Ainsi, les quatre royautés monétaires, c’est-à-dire les trois grands pays d’Europe et le Japon, en tant que détenteurs de monnaies internationales, retrouvent aussi leurs couronnes monétaires. Et la boucle est bouclée avec de nouveau les quatre royautés monétaires et les États-Unis régnant sur le monde. Il faut dire aussi qu’en plus des grandes nations, d’autres pays comme l’Italie, la Suisse... ont aussi un droit de seigneuriage mais beaucoup plus restreint.

Cette « ruse de la Raison », on le voit bien, avec l’inclusion du monde arabe dans la consommation mondiale à laquelle s’ajoute la monétisation des déficits extérieurs américains, a permis, en dopant la consommation mondiale, d’éviter une crise économique majeure au monde. Avec le monde arabe et l’Arabie Saoudite au centre, le jeu monétaire mondial s’opère en fait à six : « l’Empire, le monde arabe-Arabie Saoudite et les quatre royautés monétaires. »

On comprend dès lors l’importance du monde arabe et de l’Arabie Saoudite dans le jeu monétaire mondial, et toutes les crises et guerres qui se jouent en son sein.

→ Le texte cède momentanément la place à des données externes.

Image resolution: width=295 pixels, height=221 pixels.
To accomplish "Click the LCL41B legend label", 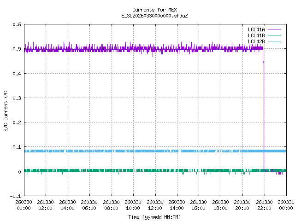I will click(256, 35).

Toutes les grandes puissances convoitent cette région centrale du monde. Pour les États-Unis, la région du monde arabe constitue l’espace vital qui conditionne leur survie en première puissance économique, financière, monétaire et militaire du monde. Sauf que ce conditionnement ne s’opère pas dans la paix mais dans la guerre. Et l’islamisme grâce aux pétrodollars qui a permis à l’Arabie saoudite de le propager à travers le monde, en construisant dans tous les pays des mosquées, des instituts islamiques, et ce avec l’assentiment intéressé des puissances occidentales, dans le but d’embrigader les Musulmans où qu’ils se trouvent.

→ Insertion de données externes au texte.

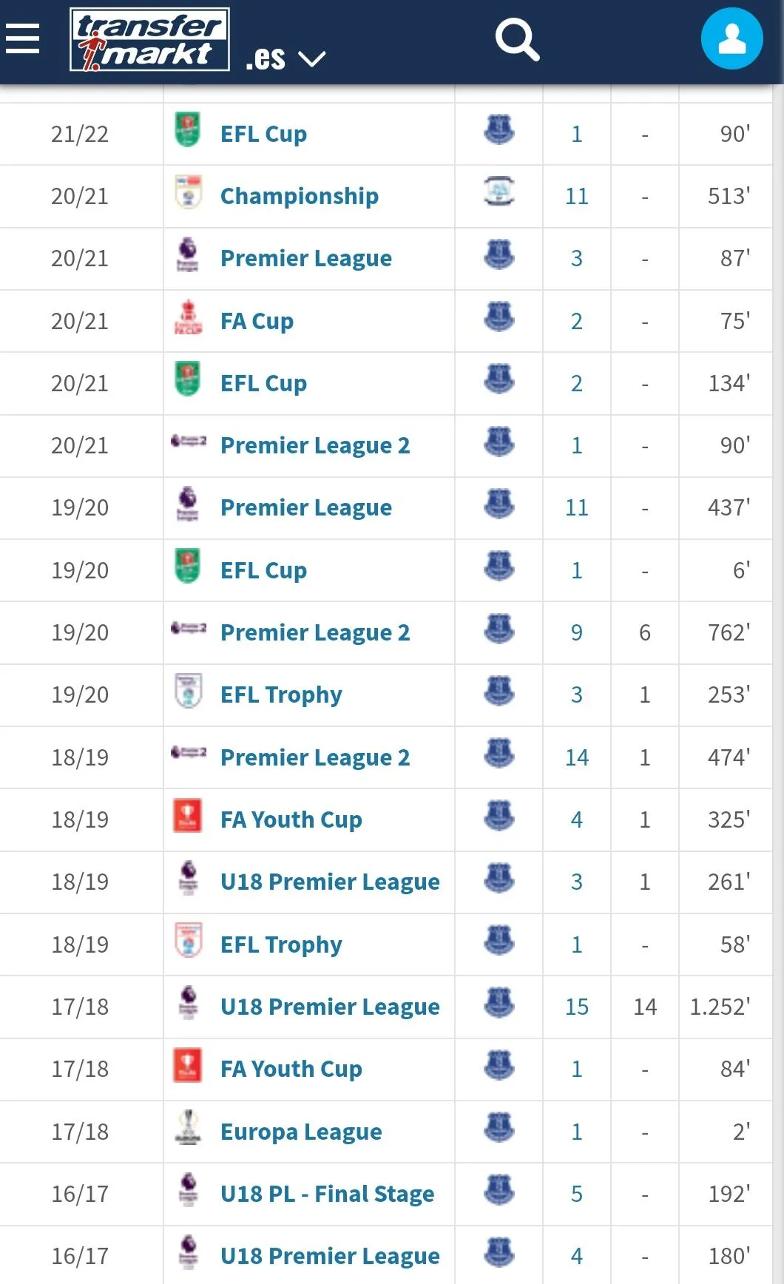Click 15 appearances in 17/18 U18 Premier League
This screenshot has width=784, height=1284.
pos(577,1007)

Le véritable objectif des puissances occidentales et l’Arabie Saoudite en tant que monarchie absolutiste est donc d’instrumentaliser l’islam pour en faire un rempart contre les visées soviétiques sur cette région centrale du monde, surtout depuis l’affaiblissement de la première puissance mondiale dues à la débâcle militaire au Vietnam et à la semi-victoire de l’Égypte contre Israël en octobre 1973.
 

  1. La République islamiste d’Iran, une autre « ruse de la Raison » providentielle dans un nouvel équilibre du monde

 Dans la stratégie américaine de créer une ligne de feu autour des plus grands gisements de pétrole arabe du monde pour endiguer toute avancée de puissance adverse, en l’occurrence soviétique, une offensive subversive déstabilisatrice a été menée sur plusieurs points stratégiques dans cette région. D’abord au Liban, une guerre civile intercommunautaire qui a éclaté en 1975 et a fait rage, elle durera quinze ans. Entre le Maroc et l’Algérie, un conflit armé éclate la même année sur le Sahara occidental. Soutenu par l’Algérie, le Front Polisario créé la République arabe sahraouie démocratique (RASD) en 1976 et réclame son indépendance. Ce conflit colonial n’a toujours pas trouvé solution. 

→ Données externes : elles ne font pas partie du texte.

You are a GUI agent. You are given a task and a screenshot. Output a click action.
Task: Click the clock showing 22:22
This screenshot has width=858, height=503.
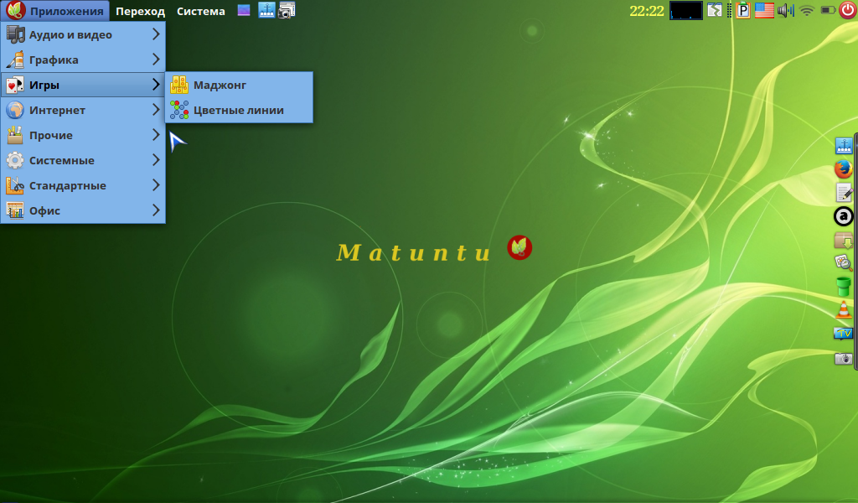click(646, 11)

L’Égypte qui se posait en danger pour l’État d’Israël depuis la guerre de 1973 devait, dans les plans occidentaux, être neutralisée à tout prix. Des négociations entre l’Égypte et Israël, après la guerre, ont abouti aux accords de Camp David (États-Unis), en septembre 1978. Un traité de paix par lequel l’Égypte récupérait son territoire occupé par Israël, le Sinaï, et en échange normalisait ses relations diplomatiques avec Israël, est signé, à Washington, en mars 1979.

Par ce traité de paix avec Israël, l’Égypte sortait du front arabe. Aussitôt un Front du refus arabe ou de fermeté s’est formé entre l’Algérie, la Syrie, le Yémen, la Libye et l’OLP contre Israël, qui ne reconnaît pas les droits des Palestiniens à l’autodétermination. Cependant, ce front était trop faible devant Israël qui a un soutien total des États-Unis. La neutralisation de l’Égypte et la normalisation avec Israël a porté un coup très dur aux Palestiniens et au monde arabe. Les monarchies, devenues le front du silence, et ceux qui ont capitulé comme l’Égypte et les pays arabes qui l’ont en sous-main appuyé ont laissent un front arabe lézardé, perdant de son unité et de sa détermination.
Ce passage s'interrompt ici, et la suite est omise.